(Beginning of EXERCISE MATERIAL)
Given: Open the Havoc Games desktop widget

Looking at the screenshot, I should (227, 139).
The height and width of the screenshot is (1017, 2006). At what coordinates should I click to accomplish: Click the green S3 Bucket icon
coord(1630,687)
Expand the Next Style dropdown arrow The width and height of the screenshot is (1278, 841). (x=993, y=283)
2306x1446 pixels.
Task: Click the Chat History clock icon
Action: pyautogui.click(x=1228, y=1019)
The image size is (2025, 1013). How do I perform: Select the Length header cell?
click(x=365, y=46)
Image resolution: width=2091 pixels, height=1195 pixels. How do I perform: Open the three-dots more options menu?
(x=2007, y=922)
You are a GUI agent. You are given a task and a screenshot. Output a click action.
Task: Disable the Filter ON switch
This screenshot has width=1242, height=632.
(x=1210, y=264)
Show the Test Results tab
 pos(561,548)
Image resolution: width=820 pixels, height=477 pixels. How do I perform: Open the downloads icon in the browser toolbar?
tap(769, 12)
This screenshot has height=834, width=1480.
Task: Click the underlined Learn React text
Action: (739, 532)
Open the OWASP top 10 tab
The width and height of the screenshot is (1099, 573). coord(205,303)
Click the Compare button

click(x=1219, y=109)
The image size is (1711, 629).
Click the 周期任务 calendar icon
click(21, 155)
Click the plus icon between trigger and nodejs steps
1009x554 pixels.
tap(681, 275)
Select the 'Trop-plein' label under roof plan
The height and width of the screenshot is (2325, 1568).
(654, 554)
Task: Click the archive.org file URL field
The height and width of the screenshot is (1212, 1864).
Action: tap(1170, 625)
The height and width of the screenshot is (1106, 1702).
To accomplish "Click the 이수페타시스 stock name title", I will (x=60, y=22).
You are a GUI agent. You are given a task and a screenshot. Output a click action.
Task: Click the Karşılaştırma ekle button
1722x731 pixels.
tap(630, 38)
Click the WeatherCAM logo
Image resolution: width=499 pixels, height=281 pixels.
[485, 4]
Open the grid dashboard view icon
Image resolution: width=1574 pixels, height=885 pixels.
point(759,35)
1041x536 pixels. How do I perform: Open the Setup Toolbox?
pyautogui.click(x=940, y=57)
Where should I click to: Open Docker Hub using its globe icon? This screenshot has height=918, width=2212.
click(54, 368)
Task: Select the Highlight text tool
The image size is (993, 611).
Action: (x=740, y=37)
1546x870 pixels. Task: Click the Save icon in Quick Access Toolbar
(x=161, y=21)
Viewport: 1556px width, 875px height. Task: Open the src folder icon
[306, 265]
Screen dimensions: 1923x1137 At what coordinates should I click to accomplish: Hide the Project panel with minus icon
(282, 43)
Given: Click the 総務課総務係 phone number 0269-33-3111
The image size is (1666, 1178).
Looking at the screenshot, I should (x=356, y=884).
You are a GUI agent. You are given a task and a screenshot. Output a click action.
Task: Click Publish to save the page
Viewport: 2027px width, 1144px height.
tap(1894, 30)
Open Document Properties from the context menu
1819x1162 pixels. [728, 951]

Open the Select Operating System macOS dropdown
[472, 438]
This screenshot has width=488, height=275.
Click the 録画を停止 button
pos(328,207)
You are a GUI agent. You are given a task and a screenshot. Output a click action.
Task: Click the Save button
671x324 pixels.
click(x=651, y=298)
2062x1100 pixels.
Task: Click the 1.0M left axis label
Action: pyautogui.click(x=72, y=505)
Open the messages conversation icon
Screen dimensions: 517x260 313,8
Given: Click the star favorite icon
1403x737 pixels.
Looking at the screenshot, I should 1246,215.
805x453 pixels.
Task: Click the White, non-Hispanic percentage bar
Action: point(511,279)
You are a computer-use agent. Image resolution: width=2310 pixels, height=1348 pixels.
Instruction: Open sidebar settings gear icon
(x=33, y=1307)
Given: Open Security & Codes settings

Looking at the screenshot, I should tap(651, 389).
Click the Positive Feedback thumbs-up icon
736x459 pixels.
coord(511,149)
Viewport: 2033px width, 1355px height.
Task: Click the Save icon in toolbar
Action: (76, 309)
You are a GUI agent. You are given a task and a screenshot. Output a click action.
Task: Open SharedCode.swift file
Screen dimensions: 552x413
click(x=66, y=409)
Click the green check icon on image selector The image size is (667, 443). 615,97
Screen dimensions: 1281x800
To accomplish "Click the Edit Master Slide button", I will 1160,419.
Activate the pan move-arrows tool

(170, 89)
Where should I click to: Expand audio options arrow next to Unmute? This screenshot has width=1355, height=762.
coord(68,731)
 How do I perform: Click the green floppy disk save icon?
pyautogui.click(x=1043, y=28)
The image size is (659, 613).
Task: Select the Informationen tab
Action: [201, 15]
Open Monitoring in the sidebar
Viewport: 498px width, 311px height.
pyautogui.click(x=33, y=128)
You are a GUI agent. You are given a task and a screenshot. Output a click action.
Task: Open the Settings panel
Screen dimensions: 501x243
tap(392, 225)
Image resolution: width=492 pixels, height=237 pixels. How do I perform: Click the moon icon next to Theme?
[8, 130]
(End of EXERCISE MATERIAL)
__WHAT IS EXPECTED__
Please write out all of the records above, character for character.

__YOUR RESPONSE__
Given: Open the Havoc Games desktop widget

Looking at the screenshot, I should (227, 139).
The height and width of the screenshot is (1017, 2006). At what coordinates should I click to accomplish: Click the green S3 Bucket icon
coord(1630,687)
Expand the Next Style dropdown arrow The width and height of the screenshot is (1278, 841). (x=993, y=283)
2306x1446 pixels.
Task: Click the Chat History clock icon
Action: pyautogui.click(x=1228, y=1019)
The image size is (2025, 1013). How do I perform: Select the Length header cell?
click(x=365, y=46)
Image resolution: width=2091 pixels, height=1195 pixels. How do I perform: Open the three-dots more options menu?
(x=2007, y=922)
You are a GUI agent. You are given a task and a screenshot. Output a click action.
Task: Disable the Filter ON switch
This screenshot has width=1242, height=632.
(x=1210, y=264)
Show the Test Results tab
 pos(561,548)
Image resolution: width=820 pixels, height=477 pixels. How do I perform: Open the downloads icon in the browser toolbar?
tap(769, 12)
This screenshot has height=834, width=1480.
Task: Click the underlined Learn React text
Action: (739, 532)
Open the OWASP top 10 tab
The width and height of the screenshot is (1099, 573). coord(205,303)
Click the Compare button

click(x=1219, y=109)
The image size is (1711, 629).
Click the 周期任务 calendar icon
click(21, 155)
Click the plus icon between trigger and nodejs steps
1009x554 pixels.
tap(681, 275)
Select the 'Trop-plein' label under roof plan
The height and width of the screenshot is (2325, 1568).
(654, 554)
Task: Click the archive.org file URL field
The height and width of the screenshot is (1212, 1864).
Action: tap(1170, 625)
The height and width of the screenshot is (1106, 1702).
To accomplish "Click the 이수페타시스 stock name title", I will (x=60, y=22).
You are a GUI agent. You are given a task and a screenshot. Output a click action.
Task: Click the Karşılaştırma ekle button
1722x731 pixels.
tap(630, 38)
Click the WeatherCAM logo
Image resolution: width=499 pixels, height=281 pixels.
[485, 4]
Open the grid dashboard view icon
Image resolution: width=1574 pixels, height=885 pixels.
point(759,35)
1041x536 pixels. How do I perform: Open the Setup Toolbox?
pyautogui.click(x=940, y=57)
Where should I click to: Open Docker Hub using its globe icon? This screenshot has height=918, width=2212.
click(54, 368)
Task: Select the Highlight text tool
The image size is (993, 611).
Action: (x=740, y=37)
1546x870 pixels. Task: Click the Save icon in Quick Access Toolbar
(x=161, y=21)
Viewport: 1556px width, 875px height. Task: Open the src folder icon
[306, 265]
Screen dimensions: 1923x1137 At what coordinates should I click to accomplish: Hide the Project panel with minus icon
(282, 43)
Given: Click the 総務課総務係 phone number 0269-33-3111
The image size is (1666, 1178).
Looking at the screenshot, I should (x=356, y=884).
You are a GUI agent. You are given a task and a screenshot. Output a click action.
Task: Click Publish to save the page
Viewport: 2027px width, 1144px height.
tap(1894, 30)
Open Document Properties from the context menu
1819x1162 pixels. [728, 951]

Open the Select Operating System macOS dropdown
[472, 438]
This screenshot has width=488, height=275.
Click the 録画を停止 button
pos(328,207)
You are a GUI agent. You are given a task and a screenshot. Output a click action.
Task: Click the Save button
671x324 pixels.
click(x=651, y=298)
2062x1100 pixels.
Task: Click the 1.0M left axis label
Action: pyautogui.click(x=72, y=505)
Open the messages conversation icon
Screen dimensions: 517x260 313,8
Given: Click the star favorite icon
1403x737 pixels.
Looking at the screenshot, I should 1246,215.
805x453 pixels.
Task: Click the White, non-Hispanic percentage bar
Action: point(511,279)
You are a computer-use agent. Image resolution: width=2310 pixels, height=1348 pixels.
Instruction: Open sidebar settings gear icon
(x=33, y=1307)
Given: Open Security & Codes settings

Looking at the screenshot, I should tap(651, 389).
Click the Positive Feedback thumbs-up icon
736x459 pixels.
coord(511,149)
Viewport: 2033px width, 1355px height.
Task: Click the Save icon in toolbar
Action: (76, 309)
You are a GUI agent. You are given a task and a screenshot. Output a click action.
Task: Open SharedCode.swift file
Screen dimensions: 552x413
click(x=66, y=409)
Click the green check icon on image selector The image size is (667, 443). 615,97
Screen dimensions: 1281x800
To accomplish "Click the Edit Master Slide button", I will 1160,419.
Activate the pan move-arrows tool

(170, 89)
Where should I click to: Expand audio options arrow next to Unmute? This screenshot has width=1355, height=762.
coord(68,731)
 How do I perform: Click the green floppy disk save icon?
pyautogui.click(x=1043, y=28)
The image size is (659, 613).
Task: Select the Informationen tab
Action: [201, 15]
Open Monitoring in the sidebar
Viewport: 498px width, 311px height.
pyautogui.click(x=33, y=128)
You are a GUI agent. You are given a task and a screenshot. Output a click action.
Task: Open the Settings panel
Screen dimensions: 501x243
tap(392, 225)
Image resolution: width=492 pixels, height=237 pixels. How do I perform: Click the moon icon next to Theme?
[8, 130]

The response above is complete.